### WORK INSTRUCTION
Although the data below holds other lines too, output only those from the line with "[Send message] (2375, 1441)" up to and including the line with "CONTACT (941, 189)", exactly as they appear.

━━ AVAILABLE RECORDS

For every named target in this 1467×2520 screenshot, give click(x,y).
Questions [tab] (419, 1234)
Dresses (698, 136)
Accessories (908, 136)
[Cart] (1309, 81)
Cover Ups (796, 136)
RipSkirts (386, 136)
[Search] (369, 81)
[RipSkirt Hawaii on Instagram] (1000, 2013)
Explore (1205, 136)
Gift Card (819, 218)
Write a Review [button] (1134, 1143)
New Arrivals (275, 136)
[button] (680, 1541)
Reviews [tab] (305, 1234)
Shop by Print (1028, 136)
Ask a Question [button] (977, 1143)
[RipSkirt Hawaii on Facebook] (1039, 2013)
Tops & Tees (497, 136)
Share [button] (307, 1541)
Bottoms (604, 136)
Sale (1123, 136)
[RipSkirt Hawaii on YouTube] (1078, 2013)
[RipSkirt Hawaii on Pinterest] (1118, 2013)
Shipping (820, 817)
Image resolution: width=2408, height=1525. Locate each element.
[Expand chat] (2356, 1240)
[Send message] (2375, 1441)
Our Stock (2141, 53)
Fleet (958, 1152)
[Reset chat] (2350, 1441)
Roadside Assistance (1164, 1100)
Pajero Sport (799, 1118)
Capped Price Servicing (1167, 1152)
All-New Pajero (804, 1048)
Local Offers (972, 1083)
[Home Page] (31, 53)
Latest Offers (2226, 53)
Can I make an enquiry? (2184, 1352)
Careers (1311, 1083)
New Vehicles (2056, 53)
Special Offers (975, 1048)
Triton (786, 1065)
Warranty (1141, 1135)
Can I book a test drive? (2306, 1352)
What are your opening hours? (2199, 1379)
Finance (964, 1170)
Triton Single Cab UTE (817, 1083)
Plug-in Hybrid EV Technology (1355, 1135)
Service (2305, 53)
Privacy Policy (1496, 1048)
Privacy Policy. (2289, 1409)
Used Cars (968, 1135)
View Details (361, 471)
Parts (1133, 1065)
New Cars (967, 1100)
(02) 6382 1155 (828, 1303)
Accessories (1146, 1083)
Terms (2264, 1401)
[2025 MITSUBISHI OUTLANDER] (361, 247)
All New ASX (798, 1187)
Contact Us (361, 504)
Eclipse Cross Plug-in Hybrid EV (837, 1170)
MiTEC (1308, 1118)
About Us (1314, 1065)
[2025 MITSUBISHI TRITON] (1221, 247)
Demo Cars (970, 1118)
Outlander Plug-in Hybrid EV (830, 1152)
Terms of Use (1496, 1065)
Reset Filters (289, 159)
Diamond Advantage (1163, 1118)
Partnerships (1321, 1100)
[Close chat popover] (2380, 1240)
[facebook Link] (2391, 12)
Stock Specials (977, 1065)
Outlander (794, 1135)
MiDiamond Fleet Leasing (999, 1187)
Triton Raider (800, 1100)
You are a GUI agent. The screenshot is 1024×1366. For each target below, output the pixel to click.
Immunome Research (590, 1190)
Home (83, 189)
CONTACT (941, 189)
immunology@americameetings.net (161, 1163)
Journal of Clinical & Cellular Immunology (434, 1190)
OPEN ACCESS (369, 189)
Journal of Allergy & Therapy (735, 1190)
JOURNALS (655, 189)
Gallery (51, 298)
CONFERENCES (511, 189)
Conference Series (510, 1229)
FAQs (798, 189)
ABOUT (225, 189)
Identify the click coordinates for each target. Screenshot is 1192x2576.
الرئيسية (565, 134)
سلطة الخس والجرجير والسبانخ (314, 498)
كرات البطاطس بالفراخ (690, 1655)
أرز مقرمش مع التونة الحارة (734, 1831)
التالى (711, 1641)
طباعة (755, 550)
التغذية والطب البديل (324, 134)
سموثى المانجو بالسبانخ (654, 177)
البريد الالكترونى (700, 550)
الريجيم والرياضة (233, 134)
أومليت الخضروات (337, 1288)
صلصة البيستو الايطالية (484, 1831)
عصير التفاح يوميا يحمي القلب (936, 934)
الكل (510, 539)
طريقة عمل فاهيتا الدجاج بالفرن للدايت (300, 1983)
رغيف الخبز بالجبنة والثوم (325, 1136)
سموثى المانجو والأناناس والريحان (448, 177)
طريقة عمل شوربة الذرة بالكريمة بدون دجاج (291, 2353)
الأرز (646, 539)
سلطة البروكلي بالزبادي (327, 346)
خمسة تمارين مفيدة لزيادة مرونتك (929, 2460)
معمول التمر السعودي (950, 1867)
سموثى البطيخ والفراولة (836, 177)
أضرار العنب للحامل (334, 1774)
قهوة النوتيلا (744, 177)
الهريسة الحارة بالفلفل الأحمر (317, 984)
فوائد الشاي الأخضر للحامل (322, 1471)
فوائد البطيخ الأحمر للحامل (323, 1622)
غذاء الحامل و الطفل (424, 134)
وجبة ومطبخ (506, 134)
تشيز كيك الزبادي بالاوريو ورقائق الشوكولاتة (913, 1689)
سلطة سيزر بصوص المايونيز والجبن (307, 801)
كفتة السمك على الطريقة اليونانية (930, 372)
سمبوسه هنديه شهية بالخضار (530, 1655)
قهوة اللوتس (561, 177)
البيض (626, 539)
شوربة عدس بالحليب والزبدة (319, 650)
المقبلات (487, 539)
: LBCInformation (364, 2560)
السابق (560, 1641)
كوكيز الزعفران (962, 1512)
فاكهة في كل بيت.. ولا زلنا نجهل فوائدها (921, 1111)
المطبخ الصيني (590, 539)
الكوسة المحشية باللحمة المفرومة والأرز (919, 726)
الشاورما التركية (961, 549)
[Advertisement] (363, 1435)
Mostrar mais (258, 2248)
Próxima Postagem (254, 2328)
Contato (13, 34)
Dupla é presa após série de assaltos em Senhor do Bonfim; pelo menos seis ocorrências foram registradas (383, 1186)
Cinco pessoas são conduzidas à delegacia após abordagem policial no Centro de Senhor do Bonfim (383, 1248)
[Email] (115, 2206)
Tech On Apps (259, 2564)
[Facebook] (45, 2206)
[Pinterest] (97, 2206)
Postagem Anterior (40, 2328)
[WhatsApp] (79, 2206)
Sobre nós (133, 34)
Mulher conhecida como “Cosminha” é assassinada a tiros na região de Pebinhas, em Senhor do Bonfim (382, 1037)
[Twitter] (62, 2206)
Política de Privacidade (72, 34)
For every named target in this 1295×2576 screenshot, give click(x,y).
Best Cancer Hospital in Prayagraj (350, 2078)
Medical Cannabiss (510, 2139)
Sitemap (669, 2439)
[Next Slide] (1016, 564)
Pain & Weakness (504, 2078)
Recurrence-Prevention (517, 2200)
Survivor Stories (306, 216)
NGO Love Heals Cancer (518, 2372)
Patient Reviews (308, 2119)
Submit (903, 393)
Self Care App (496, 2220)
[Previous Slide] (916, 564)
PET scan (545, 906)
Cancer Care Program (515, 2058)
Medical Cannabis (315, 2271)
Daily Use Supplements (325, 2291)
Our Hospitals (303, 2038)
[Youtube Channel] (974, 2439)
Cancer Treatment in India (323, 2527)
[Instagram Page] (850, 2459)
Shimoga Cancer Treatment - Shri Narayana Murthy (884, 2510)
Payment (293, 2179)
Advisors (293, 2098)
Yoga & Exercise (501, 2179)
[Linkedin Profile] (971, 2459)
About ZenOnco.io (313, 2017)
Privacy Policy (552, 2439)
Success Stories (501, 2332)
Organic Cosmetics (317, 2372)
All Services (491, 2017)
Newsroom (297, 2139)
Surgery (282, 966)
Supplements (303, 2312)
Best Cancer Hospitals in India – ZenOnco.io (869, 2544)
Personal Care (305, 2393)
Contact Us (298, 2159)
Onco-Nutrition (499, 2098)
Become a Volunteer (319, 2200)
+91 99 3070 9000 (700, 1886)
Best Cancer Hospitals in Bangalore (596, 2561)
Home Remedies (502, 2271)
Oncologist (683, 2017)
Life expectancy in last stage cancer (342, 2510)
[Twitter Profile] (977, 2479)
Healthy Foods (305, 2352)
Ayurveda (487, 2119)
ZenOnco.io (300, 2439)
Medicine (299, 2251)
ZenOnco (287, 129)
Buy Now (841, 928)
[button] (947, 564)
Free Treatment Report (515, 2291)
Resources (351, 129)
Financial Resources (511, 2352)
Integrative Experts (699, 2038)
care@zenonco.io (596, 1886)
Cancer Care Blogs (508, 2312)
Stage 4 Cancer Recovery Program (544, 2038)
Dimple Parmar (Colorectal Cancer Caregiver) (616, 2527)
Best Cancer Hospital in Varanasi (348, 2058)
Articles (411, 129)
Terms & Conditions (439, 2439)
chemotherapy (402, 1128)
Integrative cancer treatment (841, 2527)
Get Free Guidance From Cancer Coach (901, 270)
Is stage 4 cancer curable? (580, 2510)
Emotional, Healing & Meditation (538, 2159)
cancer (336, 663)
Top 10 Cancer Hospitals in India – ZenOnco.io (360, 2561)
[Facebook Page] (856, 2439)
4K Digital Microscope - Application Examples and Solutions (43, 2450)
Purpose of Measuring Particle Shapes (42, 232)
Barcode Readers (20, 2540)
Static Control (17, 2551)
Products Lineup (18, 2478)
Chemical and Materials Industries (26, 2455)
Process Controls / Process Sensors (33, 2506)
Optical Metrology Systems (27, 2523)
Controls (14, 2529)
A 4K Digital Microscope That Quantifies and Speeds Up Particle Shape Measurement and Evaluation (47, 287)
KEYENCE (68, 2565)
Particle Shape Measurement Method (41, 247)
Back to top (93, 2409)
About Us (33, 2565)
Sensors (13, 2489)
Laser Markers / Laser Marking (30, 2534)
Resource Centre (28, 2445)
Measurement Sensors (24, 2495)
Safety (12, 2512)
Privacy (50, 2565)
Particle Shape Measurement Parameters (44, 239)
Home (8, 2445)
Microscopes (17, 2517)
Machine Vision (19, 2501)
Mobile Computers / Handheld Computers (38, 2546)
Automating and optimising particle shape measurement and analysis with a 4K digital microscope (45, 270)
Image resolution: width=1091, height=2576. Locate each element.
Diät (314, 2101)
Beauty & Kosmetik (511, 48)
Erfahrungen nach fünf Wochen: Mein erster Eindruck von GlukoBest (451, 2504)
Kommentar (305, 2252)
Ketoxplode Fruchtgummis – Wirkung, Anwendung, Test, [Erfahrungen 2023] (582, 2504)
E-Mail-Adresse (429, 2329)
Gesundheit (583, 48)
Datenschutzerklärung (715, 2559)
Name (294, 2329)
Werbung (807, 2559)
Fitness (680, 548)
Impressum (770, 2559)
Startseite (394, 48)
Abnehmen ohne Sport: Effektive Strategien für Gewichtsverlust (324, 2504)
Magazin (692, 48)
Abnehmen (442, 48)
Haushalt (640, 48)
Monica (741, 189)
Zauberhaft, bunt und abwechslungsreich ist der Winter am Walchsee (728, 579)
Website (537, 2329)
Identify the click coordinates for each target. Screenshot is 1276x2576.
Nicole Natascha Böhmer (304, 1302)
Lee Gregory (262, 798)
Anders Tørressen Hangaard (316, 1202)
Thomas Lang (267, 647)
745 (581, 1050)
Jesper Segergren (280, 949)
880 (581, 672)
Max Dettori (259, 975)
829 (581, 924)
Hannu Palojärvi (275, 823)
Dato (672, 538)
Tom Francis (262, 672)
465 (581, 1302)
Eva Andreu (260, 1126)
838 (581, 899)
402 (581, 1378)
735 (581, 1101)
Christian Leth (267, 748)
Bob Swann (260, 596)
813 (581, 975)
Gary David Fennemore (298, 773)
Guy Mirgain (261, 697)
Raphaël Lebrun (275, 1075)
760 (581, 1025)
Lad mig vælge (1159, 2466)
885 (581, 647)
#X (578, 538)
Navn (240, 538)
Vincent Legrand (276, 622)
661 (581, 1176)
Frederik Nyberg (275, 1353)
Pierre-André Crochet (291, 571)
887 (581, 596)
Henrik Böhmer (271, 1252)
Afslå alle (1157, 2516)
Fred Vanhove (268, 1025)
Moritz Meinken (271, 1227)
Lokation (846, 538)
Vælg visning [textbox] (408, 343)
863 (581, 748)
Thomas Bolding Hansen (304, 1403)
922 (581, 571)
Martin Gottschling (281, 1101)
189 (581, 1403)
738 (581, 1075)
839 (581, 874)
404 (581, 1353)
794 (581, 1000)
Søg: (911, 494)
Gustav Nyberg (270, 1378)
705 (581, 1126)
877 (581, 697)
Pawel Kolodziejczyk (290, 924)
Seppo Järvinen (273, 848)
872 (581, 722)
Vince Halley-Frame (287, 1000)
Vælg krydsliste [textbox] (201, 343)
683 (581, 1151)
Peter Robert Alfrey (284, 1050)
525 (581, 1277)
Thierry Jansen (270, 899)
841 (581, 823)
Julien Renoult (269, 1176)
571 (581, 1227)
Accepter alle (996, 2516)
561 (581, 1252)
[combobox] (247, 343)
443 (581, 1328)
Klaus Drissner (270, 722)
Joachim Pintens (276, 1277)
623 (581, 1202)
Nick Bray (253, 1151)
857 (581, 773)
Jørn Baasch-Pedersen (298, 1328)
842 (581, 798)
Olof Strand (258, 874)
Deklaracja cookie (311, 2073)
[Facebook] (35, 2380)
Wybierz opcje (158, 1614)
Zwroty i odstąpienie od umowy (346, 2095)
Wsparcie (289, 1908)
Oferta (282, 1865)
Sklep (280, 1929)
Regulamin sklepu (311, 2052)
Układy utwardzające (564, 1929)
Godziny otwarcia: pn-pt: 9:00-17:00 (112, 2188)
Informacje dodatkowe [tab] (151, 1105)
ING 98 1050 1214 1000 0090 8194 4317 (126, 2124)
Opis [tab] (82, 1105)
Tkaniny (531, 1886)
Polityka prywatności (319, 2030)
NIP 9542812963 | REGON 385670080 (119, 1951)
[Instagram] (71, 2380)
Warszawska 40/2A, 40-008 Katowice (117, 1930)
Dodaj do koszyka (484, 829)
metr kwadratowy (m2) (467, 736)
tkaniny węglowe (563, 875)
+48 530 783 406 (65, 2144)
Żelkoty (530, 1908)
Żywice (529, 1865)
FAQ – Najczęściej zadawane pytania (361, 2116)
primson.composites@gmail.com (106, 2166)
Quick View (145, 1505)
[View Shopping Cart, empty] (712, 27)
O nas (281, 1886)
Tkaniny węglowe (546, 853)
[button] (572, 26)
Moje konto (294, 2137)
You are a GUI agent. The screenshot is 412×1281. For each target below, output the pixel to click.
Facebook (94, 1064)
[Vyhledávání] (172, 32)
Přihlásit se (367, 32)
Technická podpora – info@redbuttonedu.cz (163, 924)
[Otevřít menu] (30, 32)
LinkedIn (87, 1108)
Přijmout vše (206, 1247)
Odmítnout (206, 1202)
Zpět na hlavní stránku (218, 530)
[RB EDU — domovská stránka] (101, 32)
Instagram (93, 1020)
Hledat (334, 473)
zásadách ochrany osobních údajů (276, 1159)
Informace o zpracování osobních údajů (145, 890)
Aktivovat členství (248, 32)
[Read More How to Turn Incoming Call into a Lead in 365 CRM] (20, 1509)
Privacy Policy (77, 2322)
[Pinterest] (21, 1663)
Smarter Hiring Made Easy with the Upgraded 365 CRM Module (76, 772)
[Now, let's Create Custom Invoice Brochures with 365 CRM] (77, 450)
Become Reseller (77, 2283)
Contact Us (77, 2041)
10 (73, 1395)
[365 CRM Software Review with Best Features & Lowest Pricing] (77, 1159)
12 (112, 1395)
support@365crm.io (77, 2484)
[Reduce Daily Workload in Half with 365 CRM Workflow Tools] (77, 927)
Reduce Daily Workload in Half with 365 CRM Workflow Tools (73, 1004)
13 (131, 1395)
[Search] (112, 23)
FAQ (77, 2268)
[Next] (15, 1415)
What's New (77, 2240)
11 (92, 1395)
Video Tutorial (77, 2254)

━━━━

### EXERCISE OUTPUT
[Send message] (2375, 1441)
Our Stock (2141, 53)
Fleet (958, 1152)
[Reset chat] (2350, 1441)
Roadside Assistance (1164, 1100)
Pajero Sport (799, 1118)
Capped Price Servicing (1167, 1152)
All-New Pajero (804, 1048)
Local Offers (972, 1083)
[Home Page] (31, 53)
Latest Offers (2226, 53)
Can I make an enquiry? (2184, 1352)
Careers (1311, 1083)
New Vehicles (2056, 53)
Special Offers (975, 1048)
Triton (786, 1065)
Warranty (1141, 1135)
Can I book a test drive? (2306, 1352)
What are your opening hours? (2199, 1379)
Finance (964, 1170)
Triton Single Cab UTE (817, 1083)
Plug-in Hybrid EV Technology (1355, 1135)
Service (2305, 53)
Privacy Policy (1496, 1048)
Privacy Policy. (2289, 1409)
Used Cars (968, 1135)
View Details (361, 471)
Parts (1133, 1065)
New Cars (967, 1100)
(02) 6382 1155 (828, 1303)
Accessories (1146, 1083)
Terms (2264, 1401)
[2025 MITSUBISHI OUTLANDER] (361, 247)
All New ASX (798, 1187)
Contact Us (361, 504)
Eclipse Cross Plug-in Hybrid EV (837, 1170)
MiTEC (1308, 1118)
About Us (1314, 1065)
[2025 MITSUBISHI TRITON] (1221, 247)
Demo Cars (970, 1118)
Outlander Plug-in Hybrid EV (830, 1152)
Terms of Use (1496, 1065)
Reset Filters (289, 159)
Diamond Advantage (1163, 1118)
Partnerships (1321, 1100)
[Close chat popover] (2380, 1240)
[facebook Link] (2391, 12)
Stock Specials (977, 1065)
Outlander (794, 1135)
MiDiamond Fleet Leasing (999, 1187)
Triton Raider (800, 1100)
You are a GUI agent. The screenshot is 1024×1366. For each target below, output the pixel to click.
Immunome Research (590, 1190)
Home (83, 189)
CONTACT (941, 189)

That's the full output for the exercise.